I know the USDA has to do these studies in order to satisfy taxpayers’ investment in the programs but shouldn’t our society ensure that all hungry kids are fed decently?  So many of the financial problems with the school meals programs could be solved if they were made universal (and we didn’t need to spend all that money to determine eligibility and make sure no kid gets a meal she isn’t entitled to).  Universal school meals would also take away the poverty stigma.  And yes, let’s serve breakfasts in classrooms and give kids time to eat.  After all, the research backs up those ideas, no?

Jul 22 2009

What’s new with calorie labeling?

For starters, calorie labeling in California is having a big effect – on the companies, if not customers.  The chains are madly cutting down on calories.  The most impressive example is a Macaroni Grill 1,270-calorie scallop-and-spinach salad (I can’t even imagine how they did this), which is now just a normal 390.

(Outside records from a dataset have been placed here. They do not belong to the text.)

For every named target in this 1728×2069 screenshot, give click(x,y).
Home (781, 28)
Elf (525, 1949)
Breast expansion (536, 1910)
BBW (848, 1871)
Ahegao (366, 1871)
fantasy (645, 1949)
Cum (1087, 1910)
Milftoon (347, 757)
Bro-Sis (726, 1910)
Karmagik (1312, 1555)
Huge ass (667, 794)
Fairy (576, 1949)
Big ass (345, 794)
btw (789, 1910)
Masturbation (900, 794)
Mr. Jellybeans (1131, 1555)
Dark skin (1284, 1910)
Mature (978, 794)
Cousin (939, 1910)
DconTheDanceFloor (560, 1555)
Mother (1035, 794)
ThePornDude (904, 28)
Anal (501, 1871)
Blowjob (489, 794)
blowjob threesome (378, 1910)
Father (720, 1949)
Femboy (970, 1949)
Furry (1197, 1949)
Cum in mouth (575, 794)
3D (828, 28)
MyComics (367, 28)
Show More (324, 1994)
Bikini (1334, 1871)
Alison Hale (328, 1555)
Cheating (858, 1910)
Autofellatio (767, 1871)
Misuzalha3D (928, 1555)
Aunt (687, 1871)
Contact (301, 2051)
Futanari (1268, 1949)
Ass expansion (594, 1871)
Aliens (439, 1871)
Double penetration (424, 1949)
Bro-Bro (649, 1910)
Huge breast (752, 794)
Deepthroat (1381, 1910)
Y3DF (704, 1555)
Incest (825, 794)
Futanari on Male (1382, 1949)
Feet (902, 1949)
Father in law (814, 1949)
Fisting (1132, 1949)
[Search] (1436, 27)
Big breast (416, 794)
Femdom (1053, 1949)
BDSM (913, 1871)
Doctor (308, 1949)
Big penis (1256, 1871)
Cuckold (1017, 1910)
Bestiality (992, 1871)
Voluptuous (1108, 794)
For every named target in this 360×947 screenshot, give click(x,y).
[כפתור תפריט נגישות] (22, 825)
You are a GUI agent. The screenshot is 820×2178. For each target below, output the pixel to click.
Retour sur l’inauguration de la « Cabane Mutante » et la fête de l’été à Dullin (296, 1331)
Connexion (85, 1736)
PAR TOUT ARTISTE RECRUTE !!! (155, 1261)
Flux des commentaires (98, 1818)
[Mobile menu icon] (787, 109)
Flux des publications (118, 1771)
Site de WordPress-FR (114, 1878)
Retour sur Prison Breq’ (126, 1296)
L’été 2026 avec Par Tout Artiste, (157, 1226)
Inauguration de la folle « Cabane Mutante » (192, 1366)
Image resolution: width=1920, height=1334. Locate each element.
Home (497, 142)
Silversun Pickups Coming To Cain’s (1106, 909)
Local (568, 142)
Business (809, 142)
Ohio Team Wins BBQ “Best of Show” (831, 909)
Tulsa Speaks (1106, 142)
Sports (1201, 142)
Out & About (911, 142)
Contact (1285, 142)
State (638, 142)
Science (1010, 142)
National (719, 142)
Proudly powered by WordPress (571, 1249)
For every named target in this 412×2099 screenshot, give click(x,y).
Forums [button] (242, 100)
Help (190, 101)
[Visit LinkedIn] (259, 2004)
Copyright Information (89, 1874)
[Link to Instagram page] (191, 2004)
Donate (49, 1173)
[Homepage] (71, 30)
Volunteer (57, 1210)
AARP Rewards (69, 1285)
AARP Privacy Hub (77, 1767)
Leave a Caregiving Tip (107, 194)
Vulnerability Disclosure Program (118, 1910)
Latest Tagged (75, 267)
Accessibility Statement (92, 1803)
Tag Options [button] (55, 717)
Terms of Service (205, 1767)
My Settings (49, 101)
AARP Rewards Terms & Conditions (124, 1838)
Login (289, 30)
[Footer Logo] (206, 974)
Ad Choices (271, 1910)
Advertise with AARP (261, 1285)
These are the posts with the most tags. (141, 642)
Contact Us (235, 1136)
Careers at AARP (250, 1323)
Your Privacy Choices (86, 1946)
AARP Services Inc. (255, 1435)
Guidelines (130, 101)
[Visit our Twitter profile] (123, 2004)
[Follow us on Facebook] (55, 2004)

Center for Science in the Public Interest (CSPI) has a website devoted exclusively to calorie and other menu labeling initiatives where it tracks the legislation year by year and posts a handy map of what states and cities are doing on this issue.

And the latest issue of JAMA has a commentary by David Ludwig and Kelly Brownell about why it’s important to get calorie labeling in place even before we can get evidence for its effectiveness” For some of the most important public health problems today, society does not have the luxury to await scientific certainty…For restaurant calorie labeling regulation, there is a clear rationale for action.”

As to how well the system is working, try the Wall Street Journal’s take on the accuracy of the calorie counts.  Sigh.  Plenty of work left to do on this one.  But worth doing, no?

July 24 update: The Robert Wood Johnson Foundation is keeping track of the research along with policy implications.  The bottom line to date?  Menu labeling is having some effects, but there’s more work to do.

Jul 21 2009

Use manure as a biofuel?

Here’s another USDA report well worth a look.  This one looks at the use of manure in the United States.  Interesting statistics: about 5% of cropland is fertilized with manure, and about half of that goes on cornfields.  So the obvious question seems to be that if there’s all that manure around, why not use it to produce biofuels?

Why does this seem like a bad idea to me?  It makes about as much sense to use manure as corn for biofuel.   Wouldn’t it be better to use all that CAFO (Confined Animal Feeding Operations) effluent to fertilize the other 95% of cropland?  Wouldn’t composting animal waste and using it on crops instead of chemical fertilizers be more sustainable and solve a lot of problems?  Or am I missing something here?